In 1958, when native Texan Morris Kight arrived in Los Angeles, he was almost forty and ready to fight for gay rights, but he considered the Mattachine Society elitist. In reaction, he co-founded the third outpost of the Gay Liberation Front, after New York and Berkeley. One of their earliest battles was against a West Hollywood diner called Barney's Beanery which had a painted sign and printed matchbooks with the misspelled warning Fagots Stay Out. After three months of protests, sit-ins, and media glare, the owner removed the original sign, but as soon as the attention subsided, he remounted an identical sign and kept it on display until 1984. In June 1970 to celebrate the first anniversary of Stonewall, Kight helped organize Christopher Street West, which was only permitted after he, Troy Perry, and the ACLU sued reluctant city officials and the hostile police department for the right to have a parade.

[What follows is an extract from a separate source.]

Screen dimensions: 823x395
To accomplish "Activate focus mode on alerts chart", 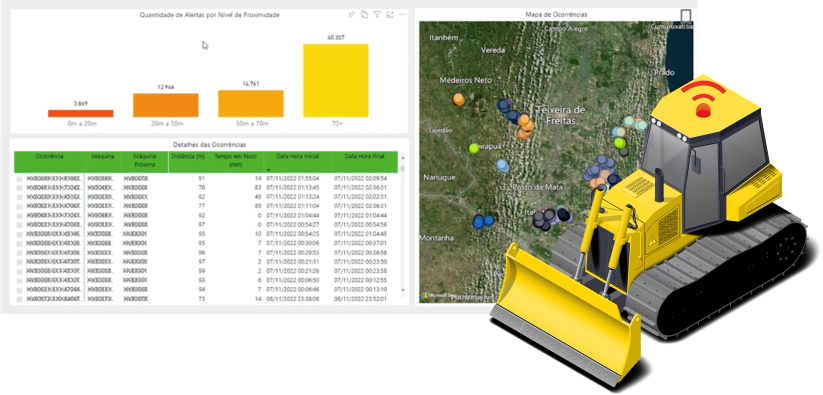I will (x=390, y=15).
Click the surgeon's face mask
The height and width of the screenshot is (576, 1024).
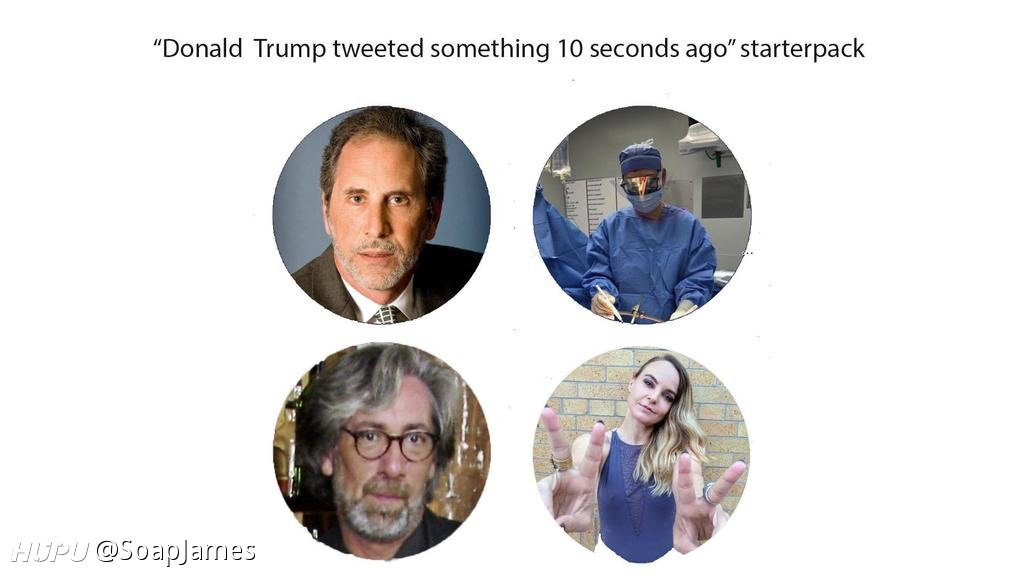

Kight's proudest moment came in October 1971, when he and two other activists opened the nation's first gay and lesbian community center. With his sometimes abrasive strategies and leftist politics, Kight had many detractors within the movement. One of those was David Goodstein who transformed the Advocate from a newspaper to a magazine and prohibited his reporters from writing about Kight and other people he thought hurt the image of gay rights. Kight's protest of anti-gay Coors created a public disaster for Outfest, which had finally convinced the brewery to sponsor their film festival. He was also a vocal critic of 1978's proposed amendment to ban gay teachers from public schools. In January 2003, Kight donated his 3,000-item collection of art, papers, and memorabilia to the ONE Institute. Three days later he died, at eighty-three, survived by his partner of twenty-five years, Roy Zucheran.
I was his official escort (ha!) at the Stonewall 25 rally in New York. He was awesome and very, very cranky when the announcer called him Morris Knight.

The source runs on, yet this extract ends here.